Fu uno dei primi film che vidi al cinema “in città”, mi lasciò una forte impressione per come segnalava l’attualità del nazismo; da un romanzo di Frederick Forsyth, venne girato in Germania e poté contare sulla collaborazione di Simon Wiesenthal.

Amburgo, novembre 1963: Peter Miller (Jon Voigt) sente alla radio della morte di Kennedy a Dallas. Reporter freelance, è ambizioso, scommette sullo scoop che gli cambierà la vita, ma intanto la fidanzata ballerina guadagna più di lui.

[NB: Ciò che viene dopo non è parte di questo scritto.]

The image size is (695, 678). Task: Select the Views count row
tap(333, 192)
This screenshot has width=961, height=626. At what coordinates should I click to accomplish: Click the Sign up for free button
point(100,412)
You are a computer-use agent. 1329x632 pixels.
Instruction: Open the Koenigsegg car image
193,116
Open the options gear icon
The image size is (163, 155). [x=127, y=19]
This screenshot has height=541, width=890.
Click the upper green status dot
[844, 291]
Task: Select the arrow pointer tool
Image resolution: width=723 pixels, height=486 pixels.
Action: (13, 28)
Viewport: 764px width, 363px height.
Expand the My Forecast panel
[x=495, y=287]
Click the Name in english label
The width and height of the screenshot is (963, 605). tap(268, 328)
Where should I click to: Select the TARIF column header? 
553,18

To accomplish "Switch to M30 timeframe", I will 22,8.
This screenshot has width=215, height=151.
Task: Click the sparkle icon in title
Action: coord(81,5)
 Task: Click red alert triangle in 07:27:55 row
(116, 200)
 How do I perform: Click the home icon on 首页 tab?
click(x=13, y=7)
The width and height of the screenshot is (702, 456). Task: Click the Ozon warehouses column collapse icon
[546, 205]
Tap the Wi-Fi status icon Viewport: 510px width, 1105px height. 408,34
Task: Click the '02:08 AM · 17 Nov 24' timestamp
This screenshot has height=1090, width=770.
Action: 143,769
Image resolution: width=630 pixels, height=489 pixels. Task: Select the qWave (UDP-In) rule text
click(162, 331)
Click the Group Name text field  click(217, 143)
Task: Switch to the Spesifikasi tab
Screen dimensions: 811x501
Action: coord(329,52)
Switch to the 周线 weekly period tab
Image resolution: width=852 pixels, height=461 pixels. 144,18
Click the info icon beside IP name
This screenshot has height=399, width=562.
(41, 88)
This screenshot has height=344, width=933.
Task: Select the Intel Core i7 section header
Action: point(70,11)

Per caso, si imbatte nel suicidio di un anziano ebreo; un amico poliziotto gli fa leggere delle carte trovate accanto al cadavere. Un diario.

Ebreo tedesco, Salomon Tauber era stato deportato nel lager di Riga, dove vide morire la moglie. Comandante del campo era il sadico SS Eduard Roschmann, per vent’anni Tauber aveva vissuto per fare giustizia, quella speranza l’aveva persa… Indagando, Peter si accorge che molti in Germania non vogliono più sentir parlare di quelle storie (compresa la madre, vedova di un militare in carriera) e si convince che il suicida abbia rivisto Roschmann.

“Odessa” è il nome di un’organizzazione segreta neonazista; il giornalista si rende conto di quanto sono divenuti potenti i nazisti e di quali complicità possono approfittare. Va a Vienna, incontra Simon Wiesenthal; istruito dal Mossad, convinto che in Germania stiano costruendo armi per attaccare Israele, Peter cerca di infiltrarsi in Odessa. Da Monaco a Bayreuth, a Heidelberg, il suo addestramento si sviluppa in circa cinquanta giorni. Si ficca nei guai, rischia la vita. Infine, si trova faccia a faccia con “il boia di Riga” (Maximilian Schell). E il pubblico scoprirà che Peter Miller è mosso da un movente anche privato.

La prima ora è tesa e convincente, meno il finale, con una lunga scena notturna in tipografia e il dialogo didascalico nel castello di Rorschmann. Notevole Jon Voigt (1938), dopo Un uomo da marciapiede e Un tranquillo week-end di paura e prima dell’Oscar per Tornando a casa.